■ **Work to do**:
a. From the passage on licensing Mycroft skills, extract the part that starts at the words "Those code parts" and ends after "without a license.".
b. Extend the passage on licensing Mycroft skills, picking up after its final sentence.

■ **Document passage**:

I think that a compensation model should benefit skills with open source license and those without. In B2B, there can be good reasons why skills are partially or entirely closed source. As far as I understand, Mycroft requires only the training utterances to be known by the Mycroft skill. Program code executed after intent recognition can be placed outside of a Mycroft skill and accessed via an API. Also all responses may be generated outside Mycroft. That means the current skill structure/life cycle allows developers to disclose code, I think.

Those code parts that are visible in Mycroft can still have a license that does not allow third parties to copy the code - the code can be visible but its use may be restricted. Of course, bad actors can still copy the code, distribute and use it. However, I think that in professional application areas legal actions may end up costly for the one using code without a license.

Collected data:
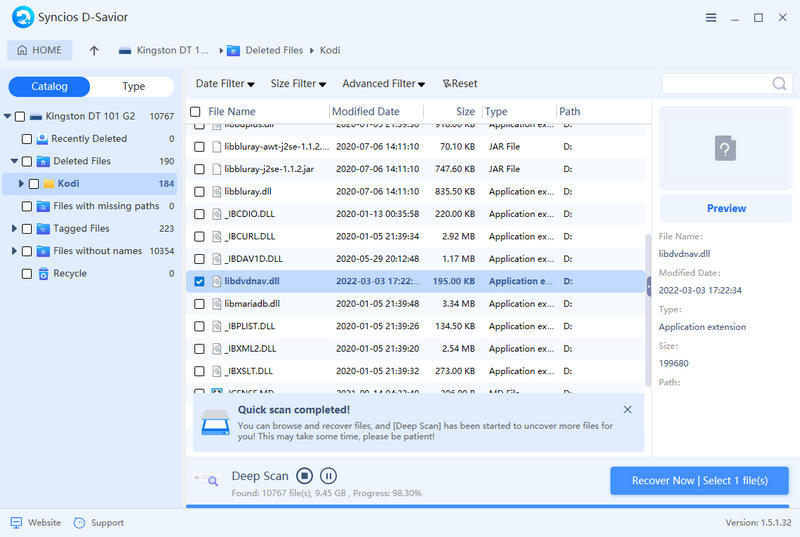This screenshot has height=537, width=800.
Task: Open the hamburger menu in title bar
Action: pyautogui.click(x=711, y=18)
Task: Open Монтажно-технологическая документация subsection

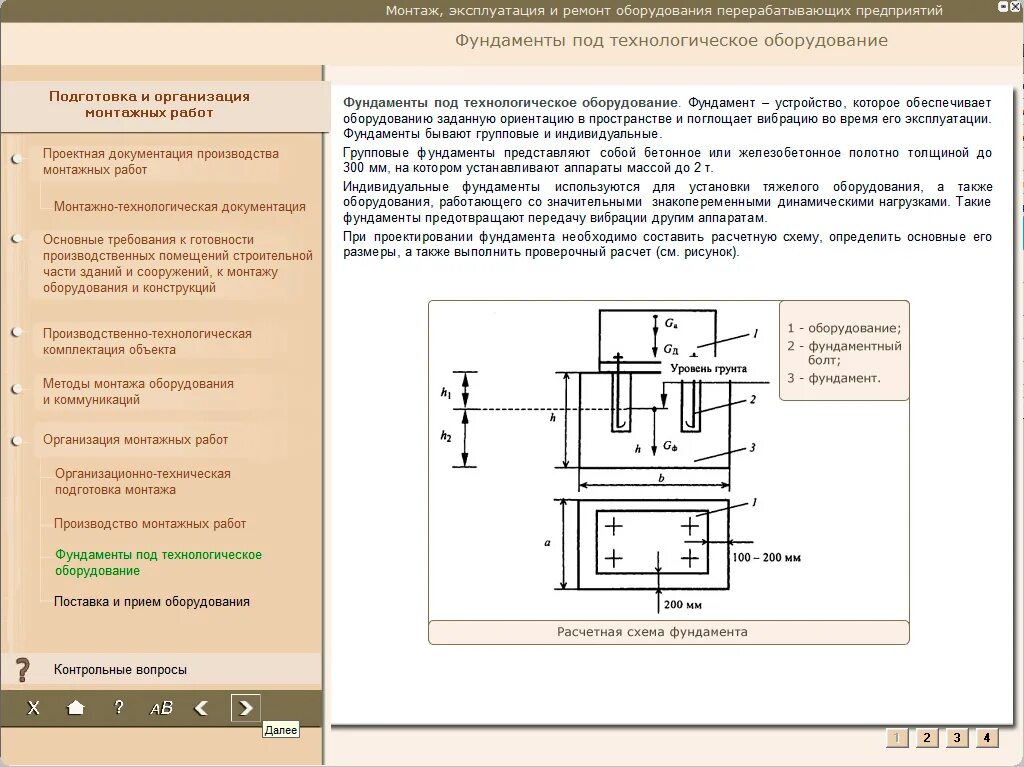Action: pyautogui.click(x=178, y=206)
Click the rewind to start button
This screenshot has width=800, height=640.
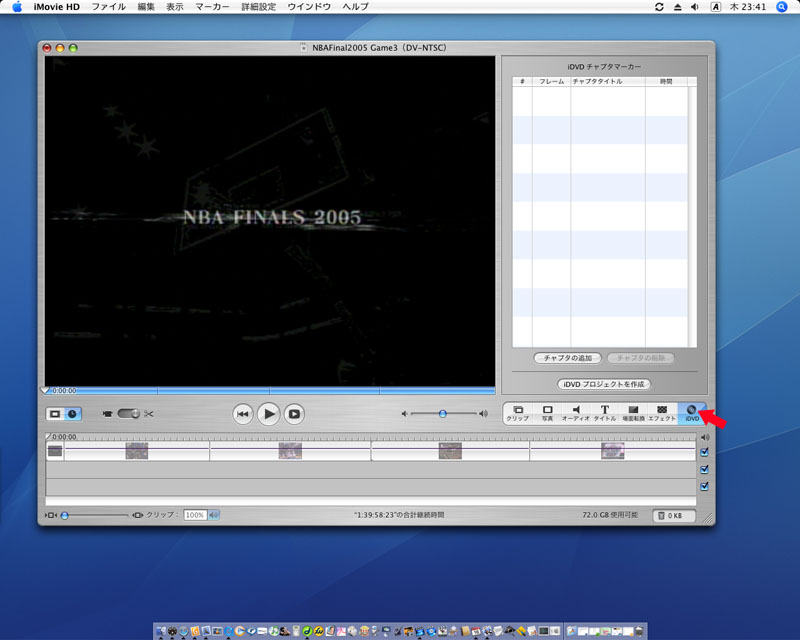(x=243, y=413)
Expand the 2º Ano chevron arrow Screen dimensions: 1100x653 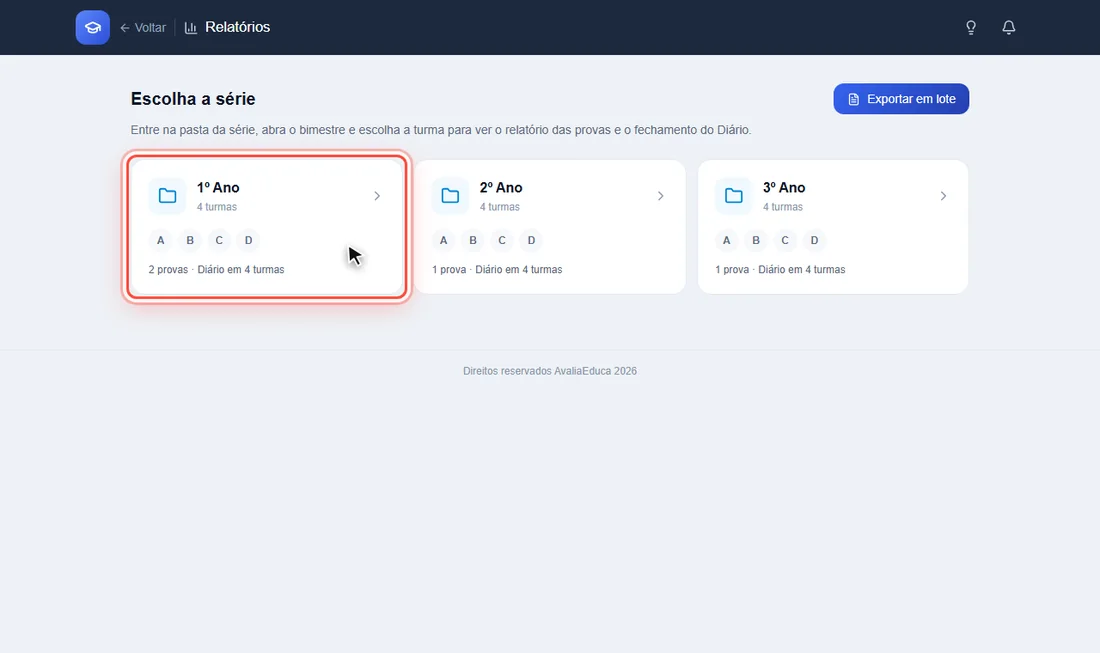pos(661,196)
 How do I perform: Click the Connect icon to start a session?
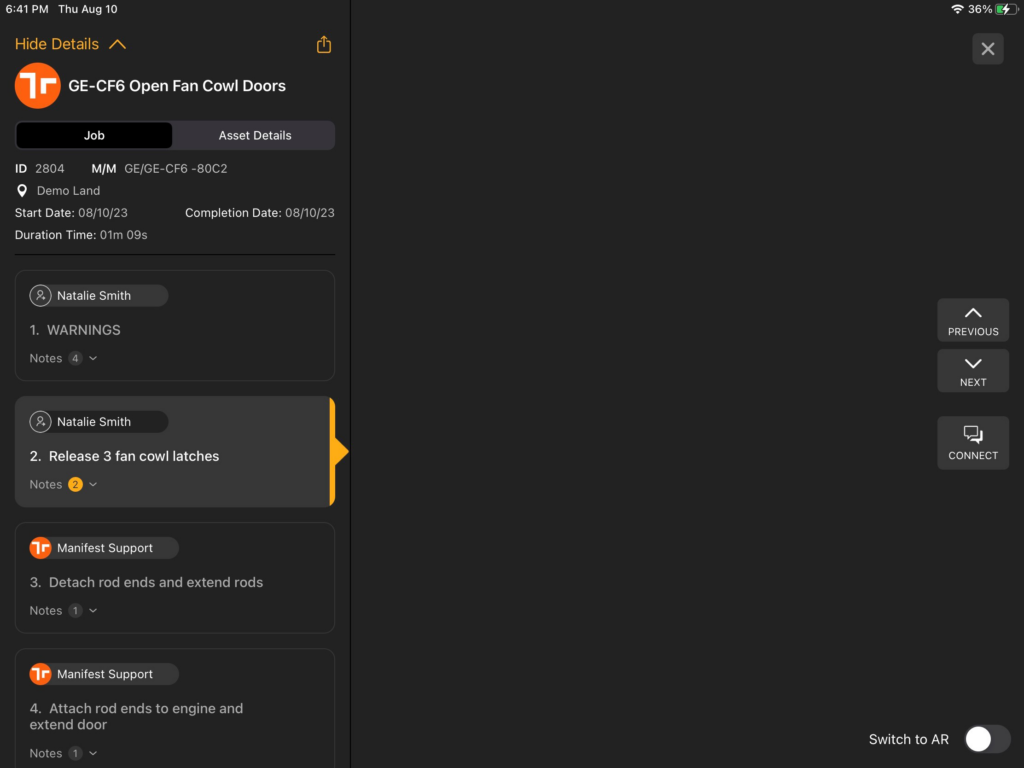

■ **Answers for the tasks**:
a.
Those code parts that are visible in Mycroft can still have a license that does not allow third parties to copy the code - the code can be visible but its use may be restricted. Of course, bad actors can still copy the code, distribute and use it. However, I think that in professional application areas legal actions may end up costly for the one using code without a license.

b.
I imagine NFTs as a way to track skill licenses (e.g. in a distriubted ledger). Of course, someone might run a skill without “owning” the related NFT, so there must be some kind of programmatic enforcement (in a software) - otherwise it does not work. A customized Mycroft could enforce it by asking for a valid NFT connected to a skill. The shop could contain a function to transfer the NFT from the seller to the new owner. The NFTs make more sense though, if skills are interoperable among different assistant platforms (provided there is an interoperability solution). Then, skill “owners” could avoid vendor lockin.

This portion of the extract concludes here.